あわせ野草茶

 高知では、今でも野草茶が日常的に飲まれています。「おばあちゃんがつくったはぶ茶を飲んで育った」とおっしゃる方、ひとくち飲んで、「これ、きし豆茶が入っているね」とにっこりされる方。野草茶はいまでも人々のくらしや記憶と結びついています。

 わたしが作るあわせ野草茶は、高知でよく飲まれるはぶ茶やきし豆茶をベースに、さまざまな野草、ハーブ、花びらをあわせています。手元にある素材でつくりますので、調合は毎回あたらしくなります。

 うっすらと甘いなた豆、こぼれ種から咲いたカモミール、清らかに香るヴェルヴェーヌ。
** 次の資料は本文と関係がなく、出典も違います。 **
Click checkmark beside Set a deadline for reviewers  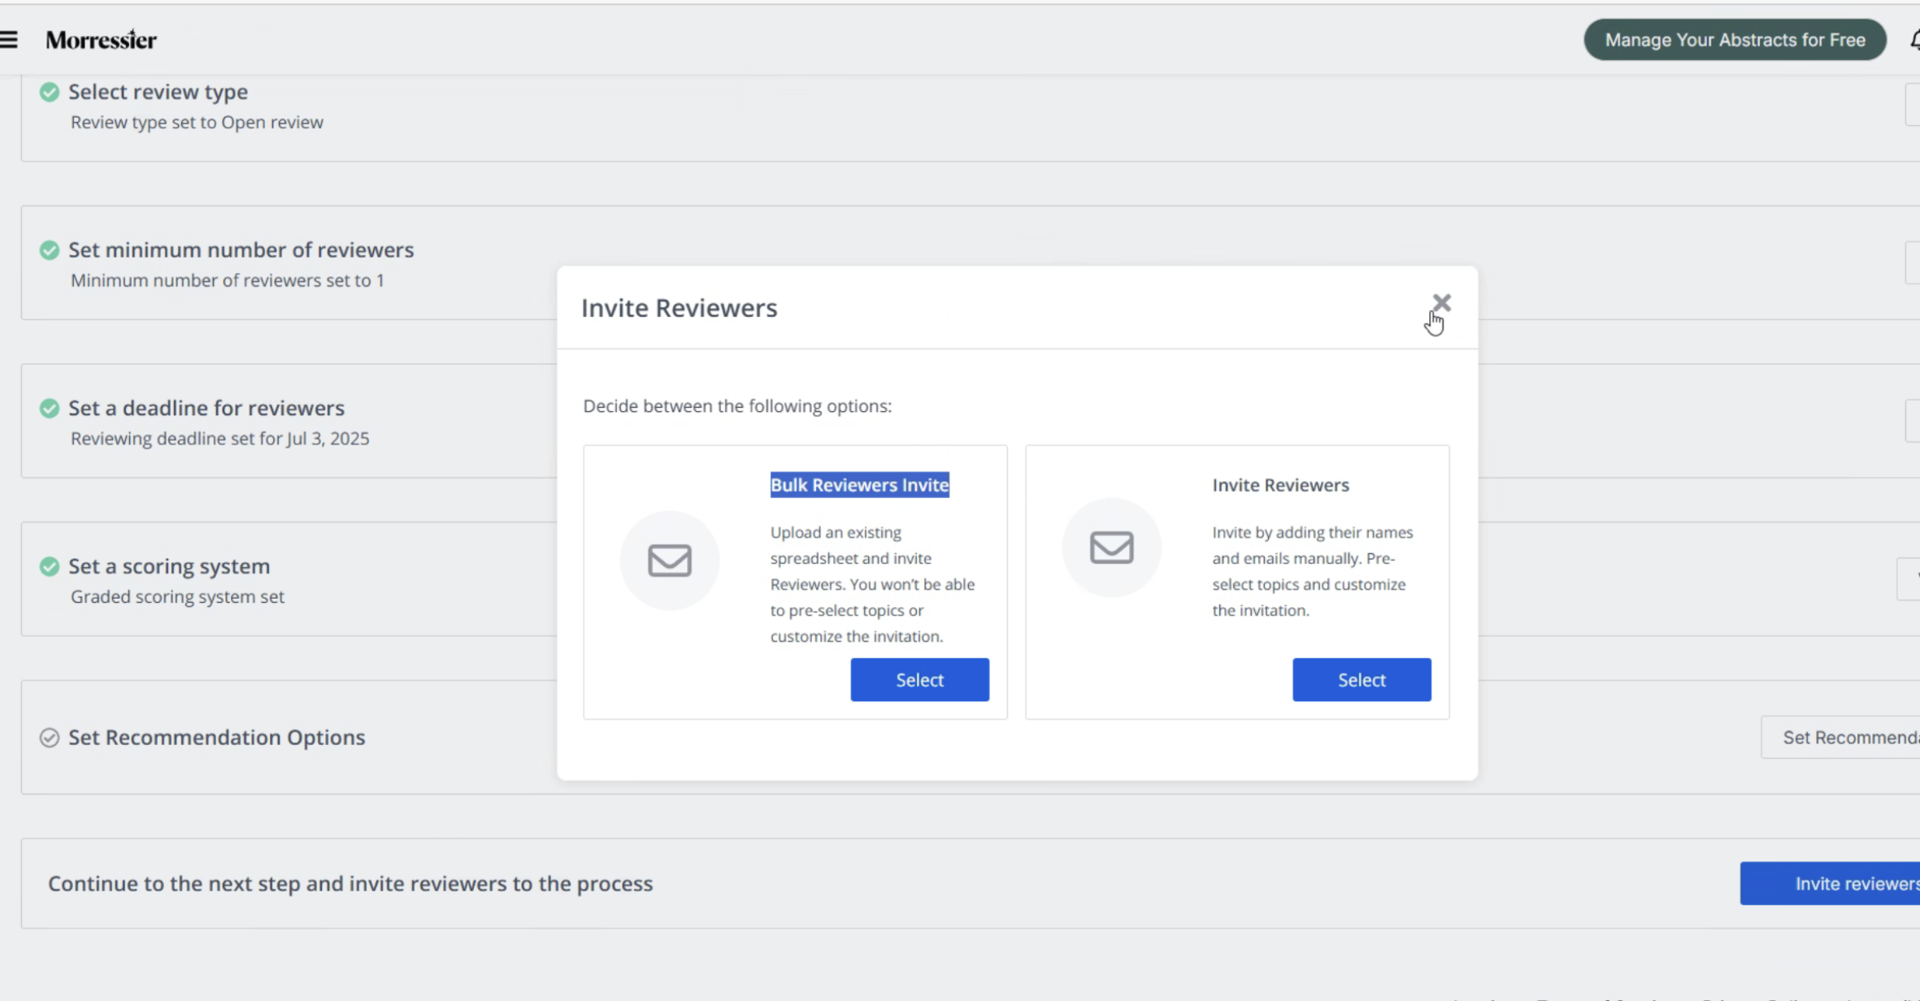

自生しているもの、こぼれ種から芽が出たもの、種をまいたもの、ときにはおもいがけず、南や北の果てに住まう友人から素材が届くことも。

 最初から最後まで自分の手で、と夢見ていますが、すべて自給にはまだ遠く、土地の方が育てられたものも使わせていただいています。今年はベースとなるはぶ茶を育てはじめて2年目。種をついでゆくことを大切に、めぐる季節のなかでいそがずに、すこしづつ、と思っています。